Lines holding the string "will" in the listing below are to be copied.

[Start of section]

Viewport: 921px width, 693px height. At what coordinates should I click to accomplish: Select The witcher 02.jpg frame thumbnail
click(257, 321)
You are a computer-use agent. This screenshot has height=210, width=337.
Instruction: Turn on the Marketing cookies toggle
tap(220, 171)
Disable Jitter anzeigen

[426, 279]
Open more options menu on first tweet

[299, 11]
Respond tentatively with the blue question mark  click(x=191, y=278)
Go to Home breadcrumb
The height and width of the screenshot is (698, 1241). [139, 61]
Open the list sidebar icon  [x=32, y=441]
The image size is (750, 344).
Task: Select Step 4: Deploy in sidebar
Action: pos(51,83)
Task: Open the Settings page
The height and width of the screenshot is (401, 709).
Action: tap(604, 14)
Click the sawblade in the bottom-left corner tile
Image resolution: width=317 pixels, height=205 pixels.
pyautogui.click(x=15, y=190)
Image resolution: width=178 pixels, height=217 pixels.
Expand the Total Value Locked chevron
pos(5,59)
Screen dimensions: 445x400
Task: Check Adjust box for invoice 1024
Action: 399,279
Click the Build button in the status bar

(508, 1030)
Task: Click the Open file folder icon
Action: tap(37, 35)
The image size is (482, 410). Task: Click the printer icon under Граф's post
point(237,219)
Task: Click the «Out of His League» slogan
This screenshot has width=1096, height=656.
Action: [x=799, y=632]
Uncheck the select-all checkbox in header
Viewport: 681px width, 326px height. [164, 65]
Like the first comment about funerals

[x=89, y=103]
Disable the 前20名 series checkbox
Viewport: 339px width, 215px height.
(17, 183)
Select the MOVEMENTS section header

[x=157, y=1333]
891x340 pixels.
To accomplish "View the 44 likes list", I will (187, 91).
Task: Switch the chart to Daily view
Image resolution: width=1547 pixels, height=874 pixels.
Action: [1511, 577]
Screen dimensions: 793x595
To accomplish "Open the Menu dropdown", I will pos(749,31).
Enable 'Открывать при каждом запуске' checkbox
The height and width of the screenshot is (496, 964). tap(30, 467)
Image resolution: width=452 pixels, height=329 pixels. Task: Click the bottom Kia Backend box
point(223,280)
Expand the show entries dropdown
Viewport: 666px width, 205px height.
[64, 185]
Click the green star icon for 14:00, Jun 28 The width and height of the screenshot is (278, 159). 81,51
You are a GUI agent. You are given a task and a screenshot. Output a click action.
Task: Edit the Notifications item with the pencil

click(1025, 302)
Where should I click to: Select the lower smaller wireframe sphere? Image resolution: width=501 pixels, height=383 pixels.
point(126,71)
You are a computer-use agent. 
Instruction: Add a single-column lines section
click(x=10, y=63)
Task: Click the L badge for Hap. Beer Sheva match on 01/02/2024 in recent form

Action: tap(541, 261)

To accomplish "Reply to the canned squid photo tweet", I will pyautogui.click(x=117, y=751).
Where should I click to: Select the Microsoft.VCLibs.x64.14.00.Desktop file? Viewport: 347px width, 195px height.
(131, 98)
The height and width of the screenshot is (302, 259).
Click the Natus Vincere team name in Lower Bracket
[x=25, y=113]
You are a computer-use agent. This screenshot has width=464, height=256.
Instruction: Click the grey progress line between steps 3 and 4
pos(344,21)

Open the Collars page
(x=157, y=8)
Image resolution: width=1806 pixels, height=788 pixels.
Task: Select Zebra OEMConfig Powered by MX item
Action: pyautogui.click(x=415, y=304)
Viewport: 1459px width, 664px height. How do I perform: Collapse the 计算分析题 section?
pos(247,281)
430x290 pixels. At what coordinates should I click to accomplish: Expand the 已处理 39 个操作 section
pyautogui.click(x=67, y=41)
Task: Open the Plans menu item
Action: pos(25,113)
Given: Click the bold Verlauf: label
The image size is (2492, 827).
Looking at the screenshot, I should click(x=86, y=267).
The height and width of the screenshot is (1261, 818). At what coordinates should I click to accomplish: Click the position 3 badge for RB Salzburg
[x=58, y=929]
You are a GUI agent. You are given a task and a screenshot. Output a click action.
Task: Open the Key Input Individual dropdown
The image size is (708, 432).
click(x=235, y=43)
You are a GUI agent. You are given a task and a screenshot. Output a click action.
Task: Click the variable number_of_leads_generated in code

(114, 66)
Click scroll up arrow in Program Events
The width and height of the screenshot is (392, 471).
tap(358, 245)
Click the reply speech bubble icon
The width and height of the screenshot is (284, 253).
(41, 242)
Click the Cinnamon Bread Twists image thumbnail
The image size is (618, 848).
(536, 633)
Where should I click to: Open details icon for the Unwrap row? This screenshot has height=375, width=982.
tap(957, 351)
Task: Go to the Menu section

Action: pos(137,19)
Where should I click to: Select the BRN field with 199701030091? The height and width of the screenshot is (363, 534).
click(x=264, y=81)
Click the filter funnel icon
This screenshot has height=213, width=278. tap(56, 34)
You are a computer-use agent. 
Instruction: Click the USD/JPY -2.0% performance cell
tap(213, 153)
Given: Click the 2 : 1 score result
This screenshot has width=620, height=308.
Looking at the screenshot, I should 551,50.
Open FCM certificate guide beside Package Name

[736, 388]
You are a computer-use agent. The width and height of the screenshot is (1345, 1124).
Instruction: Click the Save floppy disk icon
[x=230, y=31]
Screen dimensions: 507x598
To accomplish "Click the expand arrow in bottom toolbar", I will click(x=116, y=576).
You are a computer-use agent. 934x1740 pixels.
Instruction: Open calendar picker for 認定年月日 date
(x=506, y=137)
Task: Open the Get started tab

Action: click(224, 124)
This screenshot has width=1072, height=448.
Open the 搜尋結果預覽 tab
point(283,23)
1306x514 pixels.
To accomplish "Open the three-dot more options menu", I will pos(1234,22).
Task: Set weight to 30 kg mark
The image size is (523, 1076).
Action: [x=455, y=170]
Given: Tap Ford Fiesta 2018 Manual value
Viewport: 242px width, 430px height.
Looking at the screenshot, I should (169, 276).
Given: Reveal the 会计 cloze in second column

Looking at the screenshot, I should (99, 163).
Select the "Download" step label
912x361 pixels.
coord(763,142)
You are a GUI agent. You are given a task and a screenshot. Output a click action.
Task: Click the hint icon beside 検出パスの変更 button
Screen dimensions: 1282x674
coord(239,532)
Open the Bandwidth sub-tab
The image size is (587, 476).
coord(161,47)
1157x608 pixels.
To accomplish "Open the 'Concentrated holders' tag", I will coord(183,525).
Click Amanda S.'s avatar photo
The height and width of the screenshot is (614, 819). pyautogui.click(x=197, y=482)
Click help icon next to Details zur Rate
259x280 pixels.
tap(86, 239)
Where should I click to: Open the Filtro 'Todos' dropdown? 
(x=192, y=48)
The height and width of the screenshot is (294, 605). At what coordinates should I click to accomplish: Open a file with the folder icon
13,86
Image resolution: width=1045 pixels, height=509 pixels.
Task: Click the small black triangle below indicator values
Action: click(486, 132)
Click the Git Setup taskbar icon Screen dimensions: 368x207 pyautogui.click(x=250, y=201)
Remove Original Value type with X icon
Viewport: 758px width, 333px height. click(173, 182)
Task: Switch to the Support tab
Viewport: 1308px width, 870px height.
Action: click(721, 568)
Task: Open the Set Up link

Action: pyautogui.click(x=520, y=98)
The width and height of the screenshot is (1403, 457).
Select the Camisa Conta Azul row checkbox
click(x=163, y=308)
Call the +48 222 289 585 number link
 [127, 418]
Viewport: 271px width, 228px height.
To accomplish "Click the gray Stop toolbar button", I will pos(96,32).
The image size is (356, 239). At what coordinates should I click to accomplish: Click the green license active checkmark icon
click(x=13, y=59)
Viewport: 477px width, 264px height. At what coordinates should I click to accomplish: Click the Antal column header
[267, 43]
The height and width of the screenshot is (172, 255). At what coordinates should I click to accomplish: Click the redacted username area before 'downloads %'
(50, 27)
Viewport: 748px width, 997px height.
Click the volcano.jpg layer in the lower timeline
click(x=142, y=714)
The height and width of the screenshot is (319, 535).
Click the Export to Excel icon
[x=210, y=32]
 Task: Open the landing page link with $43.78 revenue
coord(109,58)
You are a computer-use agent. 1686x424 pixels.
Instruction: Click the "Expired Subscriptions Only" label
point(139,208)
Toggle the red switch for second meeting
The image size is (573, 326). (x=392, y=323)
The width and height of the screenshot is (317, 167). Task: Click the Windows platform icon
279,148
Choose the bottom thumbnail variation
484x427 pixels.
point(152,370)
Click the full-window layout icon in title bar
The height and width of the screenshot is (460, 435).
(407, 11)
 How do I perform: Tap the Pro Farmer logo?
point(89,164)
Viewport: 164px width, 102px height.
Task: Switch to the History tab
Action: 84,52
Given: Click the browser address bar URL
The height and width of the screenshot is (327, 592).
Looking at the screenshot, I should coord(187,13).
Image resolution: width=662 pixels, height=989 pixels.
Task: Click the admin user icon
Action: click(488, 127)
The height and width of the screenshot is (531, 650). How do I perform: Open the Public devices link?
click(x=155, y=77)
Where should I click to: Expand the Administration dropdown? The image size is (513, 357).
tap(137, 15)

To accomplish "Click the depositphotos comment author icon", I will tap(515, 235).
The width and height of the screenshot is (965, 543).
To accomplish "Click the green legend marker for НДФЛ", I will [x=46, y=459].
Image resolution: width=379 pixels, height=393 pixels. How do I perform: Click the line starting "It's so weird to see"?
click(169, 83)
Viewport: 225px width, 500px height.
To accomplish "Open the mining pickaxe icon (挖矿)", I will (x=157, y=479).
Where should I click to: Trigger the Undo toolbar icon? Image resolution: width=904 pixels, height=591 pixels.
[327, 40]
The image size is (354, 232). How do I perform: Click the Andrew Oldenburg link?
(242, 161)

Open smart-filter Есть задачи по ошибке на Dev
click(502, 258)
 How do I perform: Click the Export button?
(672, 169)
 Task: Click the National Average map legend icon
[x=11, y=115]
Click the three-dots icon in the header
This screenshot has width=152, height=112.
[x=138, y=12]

[End of section]

Result of the exercise -
To accomplish "View the 44 likes list", I will (187, 91).
To accomplish "Open the Menu dropdown", I will pos(749,31).
To accomplish "Reply to the canned squid photo tweet", I will pyautogui.click(x=117, y=751).
To accomplish "Click the expand arrow in bottom toolbar", I will click(x=116, y=576).
To accomplish "Open the three-dot more options menu", I will pos(1234,22).
To accomplish "Open the 'Concentrated holders' tag", I will coord(183,525).
To accomplish "Click the gray Stop toolbar button", I will pos(96,32).
To accomplish "Click the depositphotos comment author icon", I will tap(515, 235).
To accomplish "Click the green legend marker for НДФЛ", I will [x=46, y=459].
To accomplish "Open the mining pickaxe icon (挖矿)", I will (x=157, y=479).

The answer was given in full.